Viele Erziehungsbeziehungen zwischen Eltern und Kindern geraten durch die unklare Sprache der Erwachsenen ins Ungleichgewicht. In diesem Beitrag geht es darum, wie Sie mit Kindern reden, damit das Kind zuhört. „Ich rede und rede“, erzählt mir Gisela Schwarz, „rede mir den Mund fusselig, bemühe mich, freundlich zu sein, aber keiner hört zu und es passiert einfach gar nichts. Erst wenn ich die böse Hexe spiele, dann hören sie zu!“ Als sie dies entrüstet erzählt, nicken die anderen anwesenden Eltern zustimmend.

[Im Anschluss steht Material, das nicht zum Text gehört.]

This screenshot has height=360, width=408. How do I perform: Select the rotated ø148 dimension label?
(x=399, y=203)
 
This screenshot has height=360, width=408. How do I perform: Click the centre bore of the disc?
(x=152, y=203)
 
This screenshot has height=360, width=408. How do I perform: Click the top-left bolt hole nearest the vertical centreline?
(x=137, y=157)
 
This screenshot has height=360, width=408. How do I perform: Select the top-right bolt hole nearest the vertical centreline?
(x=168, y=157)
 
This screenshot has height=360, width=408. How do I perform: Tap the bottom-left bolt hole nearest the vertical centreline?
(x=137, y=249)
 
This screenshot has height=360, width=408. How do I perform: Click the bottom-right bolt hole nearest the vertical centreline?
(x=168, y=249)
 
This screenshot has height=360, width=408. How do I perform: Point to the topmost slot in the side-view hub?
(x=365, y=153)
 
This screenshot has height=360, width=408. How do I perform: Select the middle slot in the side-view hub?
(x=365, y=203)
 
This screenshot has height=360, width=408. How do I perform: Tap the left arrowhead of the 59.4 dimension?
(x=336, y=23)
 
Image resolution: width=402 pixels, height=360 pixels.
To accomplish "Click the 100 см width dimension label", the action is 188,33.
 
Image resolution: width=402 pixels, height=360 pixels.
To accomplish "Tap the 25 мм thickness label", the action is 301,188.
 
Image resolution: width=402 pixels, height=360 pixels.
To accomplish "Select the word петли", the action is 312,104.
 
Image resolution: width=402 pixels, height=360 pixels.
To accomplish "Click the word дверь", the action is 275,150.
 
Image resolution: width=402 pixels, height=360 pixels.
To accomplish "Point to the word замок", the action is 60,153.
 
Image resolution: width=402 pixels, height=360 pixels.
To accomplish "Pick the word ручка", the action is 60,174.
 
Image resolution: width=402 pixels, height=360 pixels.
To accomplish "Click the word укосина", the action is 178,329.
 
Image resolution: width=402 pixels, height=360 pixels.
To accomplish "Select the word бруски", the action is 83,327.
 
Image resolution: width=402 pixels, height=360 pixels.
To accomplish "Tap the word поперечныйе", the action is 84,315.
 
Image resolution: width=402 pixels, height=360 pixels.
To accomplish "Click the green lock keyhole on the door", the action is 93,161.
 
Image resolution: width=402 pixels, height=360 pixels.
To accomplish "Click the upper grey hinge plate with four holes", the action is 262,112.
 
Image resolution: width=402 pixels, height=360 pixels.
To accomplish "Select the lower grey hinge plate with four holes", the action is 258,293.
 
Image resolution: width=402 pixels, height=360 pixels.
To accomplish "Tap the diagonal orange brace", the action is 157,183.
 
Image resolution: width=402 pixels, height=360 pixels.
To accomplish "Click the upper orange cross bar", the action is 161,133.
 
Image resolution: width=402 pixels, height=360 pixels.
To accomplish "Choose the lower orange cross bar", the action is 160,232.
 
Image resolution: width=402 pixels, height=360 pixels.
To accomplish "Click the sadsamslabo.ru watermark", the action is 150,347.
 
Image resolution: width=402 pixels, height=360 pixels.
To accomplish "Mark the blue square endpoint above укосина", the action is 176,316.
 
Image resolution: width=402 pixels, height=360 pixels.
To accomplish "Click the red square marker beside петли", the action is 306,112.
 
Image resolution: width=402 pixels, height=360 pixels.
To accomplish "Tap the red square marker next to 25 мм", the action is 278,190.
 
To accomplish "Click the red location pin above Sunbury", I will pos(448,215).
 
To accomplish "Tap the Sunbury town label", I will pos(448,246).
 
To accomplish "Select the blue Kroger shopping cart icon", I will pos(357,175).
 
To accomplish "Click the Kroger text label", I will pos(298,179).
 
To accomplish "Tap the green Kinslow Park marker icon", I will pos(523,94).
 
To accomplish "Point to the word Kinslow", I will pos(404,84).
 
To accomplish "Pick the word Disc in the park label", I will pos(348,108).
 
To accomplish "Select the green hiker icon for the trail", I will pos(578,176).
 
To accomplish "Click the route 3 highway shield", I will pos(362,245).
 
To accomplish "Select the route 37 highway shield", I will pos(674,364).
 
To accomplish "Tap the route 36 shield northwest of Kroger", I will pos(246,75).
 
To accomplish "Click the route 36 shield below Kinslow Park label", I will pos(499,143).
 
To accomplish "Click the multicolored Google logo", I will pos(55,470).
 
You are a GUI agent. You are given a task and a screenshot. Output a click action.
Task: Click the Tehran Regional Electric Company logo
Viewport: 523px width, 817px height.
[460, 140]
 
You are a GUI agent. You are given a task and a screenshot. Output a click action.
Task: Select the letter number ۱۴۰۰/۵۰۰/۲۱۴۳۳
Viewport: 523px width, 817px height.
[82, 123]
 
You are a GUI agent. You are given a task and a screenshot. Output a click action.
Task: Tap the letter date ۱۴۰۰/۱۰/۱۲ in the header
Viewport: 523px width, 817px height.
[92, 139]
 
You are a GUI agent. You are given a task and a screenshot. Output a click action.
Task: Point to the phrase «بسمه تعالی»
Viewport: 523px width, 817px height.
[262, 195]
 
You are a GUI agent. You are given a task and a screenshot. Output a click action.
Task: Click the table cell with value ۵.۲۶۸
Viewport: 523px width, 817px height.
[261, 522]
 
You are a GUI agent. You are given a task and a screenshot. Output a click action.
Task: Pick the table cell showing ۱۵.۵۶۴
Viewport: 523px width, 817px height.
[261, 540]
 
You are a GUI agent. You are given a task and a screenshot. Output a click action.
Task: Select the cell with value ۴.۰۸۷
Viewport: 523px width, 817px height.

Reden und zuhören„Immer die gleiche Leier! Muss ich es dir noch zwei mal sagen!“

Erwachsene verhalten sich gegenüber Kindern oft unklar. Sie ärgern sich zum Beispiel über die Bummelei, die Unordnung, zeigen mit ihrer Gestik und Mimik jedoch durchaus eine freundliche Stimmung an. Das Kind hört zwar Fragen wie: „Würdest du bitte aufräumen?“, „Könntest du dich vielleicht beeilen?“ Doch Fragen setzen keine Grenzen. Das Kind entdeckt in der Mimik und Gestik des Erwachsenen Zeichen von Anspannung – schmale Lippen, schmale Augen, Stirnrunzeln –, die fragende Stimme klingt hingegen noch ausgeglichen.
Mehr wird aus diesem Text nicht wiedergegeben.